■ Dataset rows
---
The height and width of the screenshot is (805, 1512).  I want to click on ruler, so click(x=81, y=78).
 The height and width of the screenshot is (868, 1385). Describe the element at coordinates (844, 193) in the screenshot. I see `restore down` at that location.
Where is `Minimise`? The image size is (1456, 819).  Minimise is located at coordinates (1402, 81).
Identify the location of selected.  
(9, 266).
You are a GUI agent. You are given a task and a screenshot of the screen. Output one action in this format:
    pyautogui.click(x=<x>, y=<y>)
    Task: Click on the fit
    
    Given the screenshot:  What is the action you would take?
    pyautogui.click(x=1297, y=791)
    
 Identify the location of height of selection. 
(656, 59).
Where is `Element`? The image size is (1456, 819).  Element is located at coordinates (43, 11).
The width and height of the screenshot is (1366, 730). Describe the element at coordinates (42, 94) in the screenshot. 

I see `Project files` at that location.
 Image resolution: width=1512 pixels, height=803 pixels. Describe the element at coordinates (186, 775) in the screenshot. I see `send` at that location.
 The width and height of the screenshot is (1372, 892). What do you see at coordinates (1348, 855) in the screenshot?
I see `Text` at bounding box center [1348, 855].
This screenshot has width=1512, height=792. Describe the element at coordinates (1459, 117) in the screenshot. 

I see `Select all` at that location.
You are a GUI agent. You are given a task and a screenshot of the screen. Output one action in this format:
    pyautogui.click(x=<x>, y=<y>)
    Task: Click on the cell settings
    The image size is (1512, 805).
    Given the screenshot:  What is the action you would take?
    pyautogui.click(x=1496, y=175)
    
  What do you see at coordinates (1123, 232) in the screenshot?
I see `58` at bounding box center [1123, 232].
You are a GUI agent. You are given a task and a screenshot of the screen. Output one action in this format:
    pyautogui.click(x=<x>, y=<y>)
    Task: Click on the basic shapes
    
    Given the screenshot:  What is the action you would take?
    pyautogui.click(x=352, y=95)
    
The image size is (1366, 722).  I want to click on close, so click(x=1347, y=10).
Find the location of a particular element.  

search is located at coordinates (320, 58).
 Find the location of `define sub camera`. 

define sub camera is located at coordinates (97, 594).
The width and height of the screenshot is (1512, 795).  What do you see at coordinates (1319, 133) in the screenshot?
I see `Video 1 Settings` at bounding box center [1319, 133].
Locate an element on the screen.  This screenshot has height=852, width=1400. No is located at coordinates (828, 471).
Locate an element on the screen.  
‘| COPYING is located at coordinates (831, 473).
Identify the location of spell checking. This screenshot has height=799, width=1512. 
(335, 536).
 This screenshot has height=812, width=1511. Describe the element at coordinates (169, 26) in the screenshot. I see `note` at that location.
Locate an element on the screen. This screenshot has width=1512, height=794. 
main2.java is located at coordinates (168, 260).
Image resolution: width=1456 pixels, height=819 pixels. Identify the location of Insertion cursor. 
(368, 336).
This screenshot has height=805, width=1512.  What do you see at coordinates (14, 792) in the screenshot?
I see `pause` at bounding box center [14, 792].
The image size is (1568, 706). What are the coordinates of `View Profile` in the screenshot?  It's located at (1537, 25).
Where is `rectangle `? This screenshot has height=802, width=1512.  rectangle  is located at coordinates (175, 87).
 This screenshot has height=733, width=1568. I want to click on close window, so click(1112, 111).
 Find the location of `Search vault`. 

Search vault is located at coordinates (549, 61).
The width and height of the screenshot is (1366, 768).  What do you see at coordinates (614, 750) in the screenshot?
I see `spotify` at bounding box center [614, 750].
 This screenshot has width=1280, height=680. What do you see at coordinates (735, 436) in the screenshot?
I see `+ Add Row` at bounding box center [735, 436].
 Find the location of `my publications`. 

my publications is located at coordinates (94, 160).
---
■ Prompt
Format every line of the entries above as a JSON list of strings, with one string per line and blank lines omitted.

■ Answer to this exercise
[
  "The height and width of the screenshot is (805, 1512).  I want to click on ruler, so click(x=81, y=78).",
  " The height and width of the screenshot is (868, 1385). Describe the element at coordinates (844, 193) in the screenshot. I see `restore down` at that location.",
  "Where is `Minimise`? The image size is (1456, 819).  Minimise is located at coordinates (1402, 81).",
  "Identify the location of selected.  ",
  "(9, 266).",
  "You are a GUI agent. You are given a task and a screenshot of the screen. Output one action in this format:",
  "    pyautogui.click(x=<x>, y=<y>)",
  "    Task: Click on the fit",
  "    Given the screenshot:  What is the action you would take?",
  "    pyautogui.click(x=1297, y=791)",
  " Identify the location of height of selection. ",
  "(656, 59).",
  "Where is `Element`? The image size is (1456, 819).  Element is located at coordinates (43, 11).",
  "The width and height of the screenshot is (1366, 730). Describe the element at coordinates (42, 94) in the screenshot. ",
  "I see `Project files` at that location.",
  " Image resolution: width=1512 pixels, height=803 pixels. Describe the element at coordinates (186, 775) in the screenshot. I see `send` at that location.",
  " The width and height of the screenshot is (1372, 892). What do you see at coordinates (1348, 855) in the screenshot?",
  "I see `Text` at bounding box center [1348, 855].",
  "This screenshot has width=1512, height=792. Describe the element at coordinates (1459, 117) in the screenshot. ",
  "I see `Select all` at that location.",
  "You are a GUI agent. You are given a task and a screenshot of the screen. Output one action in this format:",
  "    pyautogui.click(x=<x>, y=<y>)",
  "    Task: Click on the cell settings",
  "    The image size is (1512, 805).",
  "    Given the screenshot:  What is the action you would take?",
  "    pyautogui.click(x=1496, y=175)",
  "  What do you see at coordinates (1123, 232) in the screenshot?",
  "I see `58` at bounding box center [1123, 232].",
  "You are a GUI agent. You are given a task and a screenshot of the screen. Output one action in this format:",
  "    pyautogui.click(x=<x>, y=<y>)",
  "    Task: Click on the basic shapes",
  "    Given the screenshot:  What is the action you would take?",
  "    pyautogui.click(x=352, y=95)",
  "The image size is (1366, 722).  I want to click on close, so click(x=1347, y=10).",
  "Find the location of a particular element.  ",
  "search is located at coordinates (320, 58).",
  " Find the location of `define sub camera`. ",
  "define sub camera is located at coordinates (97, 594).",
  "The width and height of the screenshot is (1512, 795).  What do you see at coordinates (1319, 133) in the screenshot?",
  "I see `Video 1 Settings` at bounding box center [1319, 133].",
  "Locate an element on the screen.  This screenshot has height=852, width=1400. No is located at coordinates (828, 471).",
  "Locate an element on the screen.  ",
  "‘| COPYING is located at coordinates (831, 473).",
  "Identify the location of spell checking. This screenshot has height=799, width=1512. ",
  "(335, 536).",
  " This screenshot has height=812, width=1511. Describe the element at coordinates (169, 26) in the screenshot. I see `note` at that location.",
  "Locate an element on the screen. This screenshot has width=1512, height=794. ",
  "main2.java is located at coordinates (168, 260).",
  "Image resolution: width=1456 pixels, height=819 pixels. Identify the location of Insertion cursor. ",
  "(368, 336).",
  "This screenshot has height=805, width=1512.  What do you see at coordinates (14, 792) in the screenshot?",
  "I see `pause` at bounding box center [14, 792].",
  "The image size is (1568, 706). What are the coordinates of `View Profile` in the screenshot?  It's located at (1537, 25).",
  "Where is `rectangle `? This screenshot has height=802, width=1512.  rectangle  is located at coordinates (175, 87).",
  " This screenshot has height=733, width=1568. I want to click on close window, so click(1112, 111).",
  " Find the location of `Search vault`. ",
  "Search vault is located at coordinates (549, 61).",
  "The width and height of the screenshot is (1366, 768).  What do you see at coordinates (614, 750) in the screenshot?",
  "I see `spotify` at bounding box center [614, 750].",
  " This screenshot has width=1280, height=680. What do you see at coordinates (735, 436) in the screenshot?",
  "I see `+ Add Row` at bounding box center [735, 436].",
  " Find the location of `my publications`. ",
  "my publications is located at coordinates (94, 160)."
]